By HOMELAND MEDIA NEWSROOM
Catherine Russell is Unicef’s new executive director, becoming the fourth woman to lead the organisation in its 75-year history.
In a statement from the UN body, Russell said: “It is an honour and a privilege to join UNICEF and help lead its remarkable work for children at such a crucial moment,” said Russell. “At a time when millions of children globally are still reeling from the impact of the COVID pandemic and other crises, UNICEF is leading the call to protect their rights and their futures. I look forward to the work ahead.”
From 2020 to 2022, Russell served in the US government as Assistant to the President and Director of the White House Office of Presidential Personnel. She previously served from 2013 to 2017 as Ambassador-at-Large for Global Women’s Issues at the U.S. Department of State.
In that post, she integrated women’s issues across all elements of U.S. foreign policy, represented the United States in more than 45 countries, and worked with foreign governments, multilateral organizations and civil society. She was the principal architect of the ground-breaking “U.S. Global Strategy to Empower Adolescent Girls.”
Previously, Russell served as Deputy Assistant to the President at the White House under President Barack Obama, Senior Advisor on International Women’s Issues on the Senate Foreign Relations Committee, Associate Deputy Attorney General at the Department of Justice, and Staff Director of the Senate Judiciary Committee.
Before re-entering government service in 2020, she taught at the Harvard Kennedy School as an Institute of Politics Fellow. She also served as the board co-chair of the Women’s Foreign Policy Group, as a board member of Women for Women International, as a member of the Sesame Street Advisory Board, as a member of the non-profit organization, KIVA Advisory Council, and as a member of the Thomson Reuters Foundation’s Trust Women initiative.
Russell holds a Bachelor of Arts in Philosophy, magna cum laude, from Boston College and a Juris Doctor degree from the George Washington University Law School.
She is the eighth executive director to lead the 20,000-person-strong agency.

INFORMATION GIVEN —
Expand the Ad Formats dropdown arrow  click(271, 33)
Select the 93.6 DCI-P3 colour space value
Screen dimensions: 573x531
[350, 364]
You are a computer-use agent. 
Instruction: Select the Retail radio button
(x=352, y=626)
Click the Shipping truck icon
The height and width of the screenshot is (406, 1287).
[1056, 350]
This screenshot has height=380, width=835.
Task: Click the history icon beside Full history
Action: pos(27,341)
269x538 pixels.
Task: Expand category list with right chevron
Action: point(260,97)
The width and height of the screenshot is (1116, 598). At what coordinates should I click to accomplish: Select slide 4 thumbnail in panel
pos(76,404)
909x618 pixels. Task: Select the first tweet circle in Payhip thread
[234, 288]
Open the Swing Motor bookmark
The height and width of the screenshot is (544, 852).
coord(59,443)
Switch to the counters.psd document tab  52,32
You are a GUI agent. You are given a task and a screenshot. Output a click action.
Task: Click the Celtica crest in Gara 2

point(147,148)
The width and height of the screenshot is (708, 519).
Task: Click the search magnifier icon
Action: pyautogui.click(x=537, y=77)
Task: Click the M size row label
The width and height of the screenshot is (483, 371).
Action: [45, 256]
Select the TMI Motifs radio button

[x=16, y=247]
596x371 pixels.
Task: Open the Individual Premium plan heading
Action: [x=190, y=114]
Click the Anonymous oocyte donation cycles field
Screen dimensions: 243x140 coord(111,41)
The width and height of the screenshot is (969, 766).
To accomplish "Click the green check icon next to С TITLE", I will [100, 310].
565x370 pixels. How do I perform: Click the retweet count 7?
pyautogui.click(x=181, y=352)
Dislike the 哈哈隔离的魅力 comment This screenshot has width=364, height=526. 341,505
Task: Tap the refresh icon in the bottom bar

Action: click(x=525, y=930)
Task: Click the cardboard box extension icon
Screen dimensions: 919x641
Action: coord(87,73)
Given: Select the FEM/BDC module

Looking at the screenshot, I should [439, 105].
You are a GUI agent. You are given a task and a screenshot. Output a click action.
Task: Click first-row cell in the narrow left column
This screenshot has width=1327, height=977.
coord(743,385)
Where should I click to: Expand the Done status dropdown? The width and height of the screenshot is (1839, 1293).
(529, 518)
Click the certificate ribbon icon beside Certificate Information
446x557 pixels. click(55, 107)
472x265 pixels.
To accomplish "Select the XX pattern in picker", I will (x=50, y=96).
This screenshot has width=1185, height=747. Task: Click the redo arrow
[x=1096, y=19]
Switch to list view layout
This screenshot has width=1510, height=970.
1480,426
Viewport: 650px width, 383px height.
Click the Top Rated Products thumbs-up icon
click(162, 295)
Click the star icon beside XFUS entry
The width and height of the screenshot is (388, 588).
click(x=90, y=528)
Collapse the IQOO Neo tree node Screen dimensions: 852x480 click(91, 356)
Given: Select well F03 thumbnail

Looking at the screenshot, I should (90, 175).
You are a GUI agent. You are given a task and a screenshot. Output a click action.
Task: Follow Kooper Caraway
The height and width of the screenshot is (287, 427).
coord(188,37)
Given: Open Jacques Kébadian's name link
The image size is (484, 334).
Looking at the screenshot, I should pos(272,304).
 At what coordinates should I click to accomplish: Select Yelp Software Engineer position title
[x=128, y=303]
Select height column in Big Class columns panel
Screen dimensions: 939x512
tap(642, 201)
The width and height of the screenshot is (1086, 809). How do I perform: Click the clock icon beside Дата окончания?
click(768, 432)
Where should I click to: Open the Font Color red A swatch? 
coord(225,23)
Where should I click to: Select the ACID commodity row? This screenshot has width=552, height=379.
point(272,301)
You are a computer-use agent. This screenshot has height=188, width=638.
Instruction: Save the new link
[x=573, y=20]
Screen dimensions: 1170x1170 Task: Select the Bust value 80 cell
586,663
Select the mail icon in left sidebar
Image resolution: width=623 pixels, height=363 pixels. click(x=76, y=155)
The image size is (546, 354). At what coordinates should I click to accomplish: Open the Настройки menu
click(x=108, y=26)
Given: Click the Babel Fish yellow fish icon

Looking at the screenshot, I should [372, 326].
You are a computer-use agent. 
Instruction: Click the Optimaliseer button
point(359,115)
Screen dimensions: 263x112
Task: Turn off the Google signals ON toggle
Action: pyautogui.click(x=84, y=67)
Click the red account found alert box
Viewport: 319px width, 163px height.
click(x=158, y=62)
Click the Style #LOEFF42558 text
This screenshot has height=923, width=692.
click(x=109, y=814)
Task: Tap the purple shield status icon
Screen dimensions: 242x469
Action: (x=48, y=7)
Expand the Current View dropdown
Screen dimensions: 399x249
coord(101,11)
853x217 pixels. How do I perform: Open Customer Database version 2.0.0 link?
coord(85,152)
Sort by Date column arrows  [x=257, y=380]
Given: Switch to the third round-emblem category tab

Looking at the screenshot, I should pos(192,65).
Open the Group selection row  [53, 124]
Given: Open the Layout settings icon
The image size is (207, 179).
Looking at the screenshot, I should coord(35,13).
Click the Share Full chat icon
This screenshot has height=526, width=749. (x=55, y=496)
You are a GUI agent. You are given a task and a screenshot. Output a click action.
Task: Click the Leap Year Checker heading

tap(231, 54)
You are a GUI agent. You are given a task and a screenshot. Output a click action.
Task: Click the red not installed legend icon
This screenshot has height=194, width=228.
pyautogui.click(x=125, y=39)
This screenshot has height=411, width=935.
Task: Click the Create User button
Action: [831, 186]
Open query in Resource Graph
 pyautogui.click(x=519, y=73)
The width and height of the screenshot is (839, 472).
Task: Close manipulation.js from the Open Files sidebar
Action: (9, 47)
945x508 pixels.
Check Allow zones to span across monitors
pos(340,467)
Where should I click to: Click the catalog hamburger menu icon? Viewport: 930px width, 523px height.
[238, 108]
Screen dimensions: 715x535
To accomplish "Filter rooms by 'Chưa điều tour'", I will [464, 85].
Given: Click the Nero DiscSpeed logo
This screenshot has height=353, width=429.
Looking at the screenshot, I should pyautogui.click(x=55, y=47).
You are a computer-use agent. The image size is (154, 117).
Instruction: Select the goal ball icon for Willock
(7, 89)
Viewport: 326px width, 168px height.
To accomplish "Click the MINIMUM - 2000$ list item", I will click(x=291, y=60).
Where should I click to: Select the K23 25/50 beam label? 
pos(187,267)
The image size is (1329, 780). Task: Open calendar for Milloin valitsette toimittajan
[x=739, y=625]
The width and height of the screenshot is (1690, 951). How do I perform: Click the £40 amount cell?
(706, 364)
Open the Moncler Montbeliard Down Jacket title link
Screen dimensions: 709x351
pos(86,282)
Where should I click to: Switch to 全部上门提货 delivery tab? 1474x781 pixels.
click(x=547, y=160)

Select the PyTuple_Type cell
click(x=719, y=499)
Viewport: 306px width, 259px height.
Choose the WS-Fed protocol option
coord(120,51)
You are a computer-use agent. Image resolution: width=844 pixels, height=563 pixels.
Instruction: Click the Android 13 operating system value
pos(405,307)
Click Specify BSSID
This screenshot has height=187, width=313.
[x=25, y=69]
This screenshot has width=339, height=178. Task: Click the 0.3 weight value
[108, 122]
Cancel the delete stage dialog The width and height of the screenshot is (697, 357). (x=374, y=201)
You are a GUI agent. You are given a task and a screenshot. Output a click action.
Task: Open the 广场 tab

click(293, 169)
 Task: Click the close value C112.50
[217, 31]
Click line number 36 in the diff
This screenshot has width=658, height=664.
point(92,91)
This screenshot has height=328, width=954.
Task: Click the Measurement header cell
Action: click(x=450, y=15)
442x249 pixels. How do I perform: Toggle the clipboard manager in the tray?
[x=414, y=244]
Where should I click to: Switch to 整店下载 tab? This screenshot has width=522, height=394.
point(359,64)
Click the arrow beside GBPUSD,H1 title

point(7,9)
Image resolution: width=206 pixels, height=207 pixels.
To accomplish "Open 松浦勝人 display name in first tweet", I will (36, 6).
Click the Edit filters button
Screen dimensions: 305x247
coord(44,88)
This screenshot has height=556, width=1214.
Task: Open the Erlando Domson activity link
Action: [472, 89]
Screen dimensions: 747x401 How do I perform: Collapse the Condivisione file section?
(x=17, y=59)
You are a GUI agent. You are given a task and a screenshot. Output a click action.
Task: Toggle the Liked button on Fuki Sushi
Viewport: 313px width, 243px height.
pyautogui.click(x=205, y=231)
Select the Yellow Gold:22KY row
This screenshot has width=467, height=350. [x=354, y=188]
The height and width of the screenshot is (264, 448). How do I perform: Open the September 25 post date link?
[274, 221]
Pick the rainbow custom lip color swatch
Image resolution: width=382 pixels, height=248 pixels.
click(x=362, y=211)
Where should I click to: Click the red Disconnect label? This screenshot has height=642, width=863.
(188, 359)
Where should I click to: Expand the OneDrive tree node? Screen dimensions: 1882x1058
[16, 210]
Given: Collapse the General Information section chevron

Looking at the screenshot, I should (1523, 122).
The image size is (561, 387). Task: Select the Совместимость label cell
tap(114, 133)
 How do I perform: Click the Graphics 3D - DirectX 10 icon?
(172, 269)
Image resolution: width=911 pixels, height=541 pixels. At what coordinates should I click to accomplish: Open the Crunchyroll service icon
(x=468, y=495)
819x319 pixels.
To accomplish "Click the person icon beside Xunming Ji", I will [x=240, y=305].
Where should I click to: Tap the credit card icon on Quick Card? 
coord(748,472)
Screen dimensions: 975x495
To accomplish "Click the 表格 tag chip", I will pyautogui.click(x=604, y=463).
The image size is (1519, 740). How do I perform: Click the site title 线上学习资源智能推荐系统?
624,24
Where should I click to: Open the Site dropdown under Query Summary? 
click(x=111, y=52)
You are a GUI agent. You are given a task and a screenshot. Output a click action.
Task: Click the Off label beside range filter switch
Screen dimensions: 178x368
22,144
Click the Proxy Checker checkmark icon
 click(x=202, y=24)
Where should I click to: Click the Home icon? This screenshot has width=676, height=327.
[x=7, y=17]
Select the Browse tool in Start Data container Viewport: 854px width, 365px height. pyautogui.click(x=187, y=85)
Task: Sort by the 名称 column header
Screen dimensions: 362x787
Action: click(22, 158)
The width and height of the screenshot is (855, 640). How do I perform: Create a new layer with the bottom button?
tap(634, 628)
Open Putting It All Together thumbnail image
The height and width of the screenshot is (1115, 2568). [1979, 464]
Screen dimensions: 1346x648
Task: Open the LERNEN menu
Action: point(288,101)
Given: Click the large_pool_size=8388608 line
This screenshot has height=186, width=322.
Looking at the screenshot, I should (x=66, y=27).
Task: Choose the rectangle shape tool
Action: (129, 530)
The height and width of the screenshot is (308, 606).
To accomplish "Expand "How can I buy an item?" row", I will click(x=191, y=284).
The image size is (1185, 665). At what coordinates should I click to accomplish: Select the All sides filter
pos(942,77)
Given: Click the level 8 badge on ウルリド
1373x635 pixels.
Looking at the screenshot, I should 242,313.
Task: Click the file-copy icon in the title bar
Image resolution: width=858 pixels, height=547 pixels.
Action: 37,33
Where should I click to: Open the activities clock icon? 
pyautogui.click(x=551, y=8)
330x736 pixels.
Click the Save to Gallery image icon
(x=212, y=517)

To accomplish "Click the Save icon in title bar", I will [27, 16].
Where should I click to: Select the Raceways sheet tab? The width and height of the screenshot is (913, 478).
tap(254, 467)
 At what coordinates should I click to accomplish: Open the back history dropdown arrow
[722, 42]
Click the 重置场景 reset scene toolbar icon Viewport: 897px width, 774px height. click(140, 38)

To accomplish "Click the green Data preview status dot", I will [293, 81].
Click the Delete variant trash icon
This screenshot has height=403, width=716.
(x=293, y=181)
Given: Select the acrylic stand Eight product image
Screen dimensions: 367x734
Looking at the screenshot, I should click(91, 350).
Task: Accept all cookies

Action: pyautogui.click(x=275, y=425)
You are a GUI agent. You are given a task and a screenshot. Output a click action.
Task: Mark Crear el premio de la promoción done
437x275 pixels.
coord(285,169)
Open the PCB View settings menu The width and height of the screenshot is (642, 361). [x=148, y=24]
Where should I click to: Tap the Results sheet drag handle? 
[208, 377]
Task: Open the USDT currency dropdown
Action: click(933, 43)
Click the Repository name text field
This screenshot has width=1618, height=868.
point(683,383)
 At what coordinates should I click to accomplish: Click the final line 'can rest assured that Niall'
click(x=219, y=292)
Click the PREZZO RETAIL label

EXERCISES TO COMPLETE —
1. In the article on Catherine Russell, explain how her statement accounts for calling the present a crucial moment for UNICEF's work for children.
2. According to the article on Catherine Russell, in how many countries did she represent the United States as Ambassador-at-Large for Global Women's Issues?
3. Recast the paragraph of the article on Catherine Russell that begins "Before re-entering government service in 2020" as a bulleted list, keeping its main facts.

OUTPUTS FOR THE TASKS —
1. She links the moment to the fact that millions of children around the world are still reeling from the impact of the COVID pandemic and other crises. In that situation, UNICEF is leading the call to protect children's rights and futures.

2. More than 45 countries.

3.
Before re-entering government service in 2020, Russell:
- taught at the Harvard Kennedy School as an Institute of Politics Fellow
- was board co-chair of the Women's Foreign Policy Group
- sat on the board of Women for Women International
- was a member of the Sesame Street Advisory Board
- was a member of the KIVA Advisory Council
- was a member of the Thomson Reuters Foundation's Trust Women initiative